Santa
Catalina nació alrrededor de 1330. Fue la segunda o la cuarta de los
ocho hijos de Santa Brígida, la gran mística sueca, y el príncipe Ulpho
de Nericia, en ese país escandinavo.
A muy joven edad Santa Catalina es casada con Edgarvon Kyren, noble de
ascendencia, pero más noble de espíritu. Tanto era así, que ambos
decidieron llevar un matrimonio de continencia.
A los 19 años,
Catalina se reúne con su madre en Roma, donde participó de su intensa
vida religiosa. En peregrinaciones y buenas obras, Catalina vivió 25
años con su madre, siguiendo siempre de cerca su ejemplo.
En
1372 Catalina y su hermano Birger fueron con su madre en peregrinación a
Tierra Santa. Pero al llegar a Jerusalén, Santa Brígida enfermó.

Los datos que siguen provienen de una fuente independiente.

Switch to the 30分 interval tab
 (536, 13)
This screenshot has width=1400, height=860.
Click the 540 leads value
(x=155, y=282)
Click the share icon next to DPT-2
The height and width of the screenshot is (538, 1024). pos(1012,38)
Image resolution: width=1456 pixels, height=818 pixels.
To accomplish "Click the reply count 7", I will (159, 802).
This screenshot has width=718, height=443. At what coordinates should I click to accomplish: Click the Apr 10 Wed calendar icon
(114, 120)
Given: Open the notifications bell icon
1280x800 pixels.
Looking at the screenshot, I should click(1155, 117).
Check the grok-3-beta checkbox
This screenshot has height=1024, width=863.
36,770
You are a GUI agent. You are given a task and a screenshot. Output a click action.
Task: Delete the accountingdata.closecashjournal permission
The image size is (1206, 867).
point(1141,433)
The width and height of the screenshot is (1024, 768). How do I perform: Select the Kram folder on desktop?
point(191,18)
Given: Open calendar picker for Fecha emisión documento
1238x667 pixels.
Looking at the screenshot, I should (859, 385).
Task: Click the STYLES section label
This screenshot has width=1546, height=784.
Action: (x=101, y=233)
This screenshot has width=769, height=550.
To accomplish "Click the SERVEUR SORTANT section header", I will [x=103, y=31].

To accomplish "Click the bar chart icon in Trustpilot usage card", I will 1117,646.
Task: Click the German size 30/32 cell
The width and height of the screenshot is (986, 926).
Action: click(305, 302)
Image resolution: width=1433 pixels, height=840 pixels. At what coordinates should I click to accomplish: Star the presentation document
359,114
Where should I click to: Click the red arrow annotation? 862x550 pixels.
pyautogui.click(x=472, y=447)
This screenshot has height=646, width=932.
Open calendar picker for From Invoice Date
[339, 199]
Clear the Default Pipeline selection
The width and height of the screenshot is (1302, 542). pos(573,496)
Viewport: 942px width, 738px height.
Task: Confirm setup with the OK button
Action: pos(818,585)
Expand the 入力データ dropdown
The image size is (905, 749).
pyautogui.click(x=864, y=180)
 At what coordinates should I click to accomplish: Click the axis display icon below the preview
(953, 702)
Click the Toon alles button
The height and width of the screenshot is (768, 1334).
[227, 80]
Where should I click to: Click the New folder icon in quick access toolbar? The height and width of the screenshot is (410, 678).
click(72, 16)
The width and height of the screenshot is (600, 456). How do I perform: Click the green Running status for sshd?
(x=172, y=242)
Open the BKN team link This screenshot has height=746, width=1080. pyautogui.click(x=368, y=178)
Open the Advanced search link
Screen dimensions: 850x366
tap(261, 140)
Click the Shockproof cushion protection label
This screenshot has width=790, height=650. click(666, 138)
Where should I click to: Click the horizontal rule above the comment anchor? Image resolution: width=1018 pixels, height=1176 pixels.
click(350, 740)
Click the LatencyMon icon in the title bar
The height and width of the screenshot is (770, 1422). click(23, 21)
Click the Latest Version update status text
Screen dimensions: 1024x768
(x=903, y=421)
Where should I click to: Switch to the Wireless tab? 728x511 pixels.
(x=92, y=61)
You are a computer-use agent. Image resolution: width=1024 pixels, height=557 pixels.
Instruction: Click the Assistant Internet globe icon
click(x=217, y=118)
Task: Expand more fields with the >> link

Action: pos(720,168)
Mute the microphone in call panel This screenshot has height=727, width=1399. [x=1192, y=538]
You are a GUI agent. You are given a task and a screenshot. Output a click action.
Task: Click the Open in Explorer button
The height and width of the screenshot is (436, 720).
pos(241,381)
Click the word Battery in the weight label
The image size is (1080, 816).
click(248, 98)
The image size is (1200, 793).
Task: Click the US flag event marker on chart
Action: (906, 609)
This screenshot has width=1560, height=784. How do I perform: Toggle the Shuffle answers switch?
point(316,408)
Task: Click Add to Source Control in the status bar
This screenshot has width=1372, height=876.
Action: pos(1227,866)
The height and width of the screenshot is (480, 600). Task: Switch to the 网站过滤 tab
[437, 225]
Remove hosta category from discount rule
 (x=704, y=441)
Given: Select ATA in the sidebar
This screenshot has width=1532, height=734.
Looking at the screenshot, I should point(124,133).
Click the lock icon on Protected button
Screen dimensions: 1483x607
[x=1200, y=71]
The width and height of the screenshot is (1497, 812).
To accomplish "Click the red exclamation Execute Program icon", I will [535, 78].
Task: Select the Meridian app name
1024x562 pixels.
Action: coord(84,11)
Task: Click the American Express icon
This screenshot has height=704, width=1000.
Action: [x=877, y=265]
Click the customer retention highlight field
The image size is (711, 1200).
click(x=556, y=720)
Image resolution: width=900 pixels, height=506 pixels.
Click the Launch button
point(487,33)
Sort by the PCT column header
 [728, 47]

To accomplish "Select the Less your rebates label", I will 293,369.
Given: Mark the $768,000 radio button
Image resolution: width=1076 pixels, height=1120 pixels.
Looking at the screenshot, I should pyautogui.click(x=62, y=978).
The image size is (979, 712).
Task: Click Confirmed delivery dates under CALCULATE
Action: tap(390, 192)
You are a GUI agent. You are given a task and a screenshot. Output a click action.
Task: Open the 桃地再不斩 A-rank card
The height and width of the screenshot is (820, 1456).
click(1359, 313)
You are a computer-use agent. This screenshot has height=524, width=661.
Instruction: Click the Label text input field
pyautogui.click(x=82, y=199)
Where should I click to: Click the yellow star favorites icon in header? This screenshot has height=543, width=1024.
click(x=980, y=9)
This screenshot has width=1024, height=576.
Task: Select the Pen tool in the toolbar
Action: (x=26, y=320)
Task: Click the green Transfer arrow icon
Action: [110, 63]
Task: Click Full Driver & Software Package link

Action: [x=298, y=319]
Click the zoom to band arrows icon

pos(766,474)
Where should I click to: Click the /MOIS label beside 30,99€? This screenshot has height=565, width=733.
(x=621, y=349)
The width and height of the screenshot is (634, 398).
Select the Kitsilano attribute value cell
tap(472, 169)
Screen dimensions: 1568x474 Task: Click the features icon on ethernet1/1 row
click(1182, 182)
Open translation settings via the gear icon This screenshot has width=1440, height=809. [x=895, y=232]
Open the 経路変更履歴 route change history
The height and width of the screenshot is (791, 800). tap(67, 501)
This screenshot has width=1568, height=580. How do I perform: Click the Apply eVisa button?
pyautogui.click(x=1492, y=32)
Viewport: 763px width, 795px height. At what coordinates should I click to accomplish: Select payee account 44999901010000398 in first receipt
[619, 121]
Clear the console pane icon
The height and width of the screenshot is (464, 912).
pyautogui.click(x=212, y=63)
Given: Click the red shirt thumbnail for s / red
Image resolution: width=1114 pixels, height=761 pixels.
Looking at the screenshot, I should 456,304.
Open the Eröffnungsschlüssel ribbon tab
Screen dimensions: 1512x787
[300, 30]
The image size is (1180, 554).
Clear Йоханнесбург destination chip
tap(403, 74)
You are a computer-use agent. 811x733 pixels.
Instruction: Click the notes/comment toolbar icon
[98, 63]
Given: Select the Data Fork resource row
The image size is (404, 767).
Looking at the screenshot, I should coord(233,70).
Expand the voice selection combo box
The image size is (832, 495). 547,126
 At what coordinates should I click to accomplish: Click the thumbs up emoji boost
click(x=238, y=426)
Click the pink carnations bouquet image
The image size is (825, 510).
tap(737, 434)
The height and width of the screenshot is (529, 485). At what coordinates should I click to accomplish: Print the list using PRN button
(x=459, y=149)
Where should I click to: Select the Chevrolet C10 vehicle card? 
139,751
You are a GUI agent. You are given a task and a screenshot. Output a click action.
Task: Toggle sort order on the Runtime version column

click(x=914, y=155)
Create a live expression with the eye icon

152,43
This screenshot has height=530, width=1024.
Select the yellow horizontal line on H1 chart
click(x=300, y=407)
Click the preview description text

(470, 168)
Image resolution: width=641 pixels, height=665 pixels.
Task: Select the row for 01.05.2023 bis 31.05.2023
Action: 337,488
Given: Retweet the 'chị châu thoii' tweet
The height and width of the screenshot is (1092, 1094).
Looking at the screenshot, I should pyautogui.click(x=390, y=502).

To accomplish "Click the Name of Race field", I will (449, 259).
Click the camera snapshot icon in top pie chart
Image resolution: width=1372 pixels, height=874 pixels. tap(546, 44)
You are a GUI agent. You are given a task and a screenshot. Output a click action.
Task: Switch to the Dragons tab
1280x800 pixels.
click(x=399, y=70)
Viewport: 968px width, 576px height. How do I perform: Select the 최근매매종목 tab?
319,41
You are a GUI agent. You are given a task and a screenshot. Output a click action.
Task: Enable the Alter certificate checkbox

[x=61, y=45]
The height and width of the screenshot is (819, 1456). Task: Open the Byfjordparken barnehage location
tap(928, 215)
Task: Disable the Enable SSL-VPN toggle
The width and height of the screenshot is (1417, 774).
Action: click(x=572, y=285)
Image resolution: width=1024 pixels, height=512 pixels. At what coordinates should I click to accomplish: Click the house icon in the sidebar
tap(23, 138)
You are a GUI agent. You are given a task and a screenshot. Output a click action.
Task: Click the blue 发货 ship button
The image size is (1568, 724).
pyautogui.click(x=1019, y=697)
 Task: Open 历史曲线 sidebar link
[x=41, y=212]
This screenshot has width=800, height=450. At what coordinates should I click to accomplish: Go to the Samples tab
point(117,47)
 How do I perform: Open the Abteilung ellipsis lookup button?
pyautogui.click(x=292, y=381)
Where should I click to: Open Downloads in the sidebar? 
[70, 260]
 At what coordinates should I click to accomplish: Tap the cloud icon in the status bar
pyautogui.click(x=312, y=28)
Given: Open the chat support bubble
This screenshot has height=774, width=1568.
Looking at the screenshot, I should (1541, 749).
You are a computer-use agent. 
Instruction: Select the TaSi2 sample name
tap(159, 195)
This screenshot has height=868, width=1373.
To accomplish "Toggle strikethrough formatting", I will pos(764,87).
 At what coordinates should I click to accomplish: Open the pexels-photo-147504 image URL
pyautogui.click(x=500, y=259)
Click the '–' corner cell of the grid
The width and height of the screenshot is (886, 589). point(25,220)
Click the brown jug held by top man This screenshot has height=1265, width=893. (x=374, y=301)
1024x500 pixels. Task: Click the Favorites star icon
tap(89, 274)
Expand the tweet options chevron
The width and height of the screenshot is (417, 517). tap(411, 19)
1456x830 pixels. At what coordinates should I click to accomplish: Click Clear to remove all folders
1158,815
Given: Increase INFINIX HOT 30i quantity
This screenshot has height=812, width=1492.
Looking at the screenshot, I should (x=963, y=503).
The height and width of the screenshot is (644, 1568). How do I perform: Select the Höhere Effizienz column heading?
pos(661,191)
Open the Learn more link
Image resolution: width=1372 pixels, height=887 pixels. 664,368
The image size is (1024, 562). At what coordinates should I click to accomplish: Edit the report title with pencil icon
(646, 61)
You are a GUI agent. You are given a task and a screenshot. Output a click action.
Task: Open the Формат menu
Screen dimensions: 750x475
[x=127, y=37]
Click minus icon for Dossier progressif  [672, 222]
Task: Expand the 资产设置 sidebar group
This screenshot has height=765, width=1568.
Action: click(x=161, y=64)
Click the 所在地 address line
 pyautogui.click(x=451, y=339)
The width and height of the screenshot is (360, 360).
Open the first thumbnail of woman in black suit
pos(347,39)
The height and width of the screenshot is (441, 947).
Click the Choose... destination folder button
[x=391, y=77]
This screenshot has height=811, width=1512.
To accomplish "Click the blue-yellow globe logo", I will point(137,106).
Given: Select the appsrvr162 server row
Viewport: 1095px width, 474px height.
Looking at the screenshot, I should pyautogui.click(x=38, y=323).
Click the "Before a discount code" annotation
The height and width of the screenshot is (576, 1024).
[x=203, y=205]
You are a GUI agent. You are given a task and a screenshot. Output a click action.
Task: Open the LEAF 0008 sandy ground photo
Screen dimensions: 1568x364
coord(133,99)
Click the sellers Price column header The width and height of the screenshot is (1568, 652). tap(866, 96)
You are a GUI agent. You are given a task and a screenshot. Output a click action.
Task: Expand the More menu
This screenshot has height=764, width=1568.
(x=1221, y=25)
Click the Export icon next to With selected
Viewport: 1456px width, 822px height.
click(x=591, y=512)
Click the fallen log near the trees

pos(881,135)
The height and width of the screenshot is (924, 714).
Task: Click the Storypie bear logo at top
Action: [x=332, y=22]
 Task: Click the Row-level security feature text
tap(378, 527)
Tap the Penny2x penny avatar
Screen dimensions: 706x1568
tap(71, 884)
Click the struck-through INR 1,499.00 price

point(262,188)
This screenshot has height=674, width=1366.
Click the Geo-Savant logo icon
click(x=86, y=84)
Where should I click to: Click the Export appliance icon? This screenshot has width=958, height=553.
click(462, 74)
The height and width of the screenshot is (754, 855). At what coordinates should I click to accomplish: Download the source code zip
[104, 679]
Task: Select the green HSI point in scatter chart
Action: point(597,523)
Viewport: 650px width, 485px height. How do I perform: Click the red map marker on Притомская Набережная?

Retornando a Roma, entregó a Dios su espíritu.
Dos años
después, conforme a la voluntad de su madre, Catalina regresó a Suecia
llevando sus restos mortales para ser sepultados en el Monasterio de
Wadstena, que ella fundó. Santa Catalina ingresó entonces a esa
institución, siendo reconocida como superiora.
Más tarde volvió
a Roma buscando la canonización de su madre. Se entrevistó con Gregorio
XI, quien lamentablemente falleció. Luego vio a su sucesor, Urbano VI,
pero los asuntos políticos de la época impidieron al Papa hacerse cargo
del asunto.
Durante su estancia de cinco años en la Ciudad
Eterna, se dice que Santa Catalina Ulfsdotter obró numerosos milagros.
Está fama la acompaña de vuelta a Suecia, donde finalmente muere en
santa paz.
Santa Catalina nos ofrece un ejemplo de fidelidad a las buenas obras.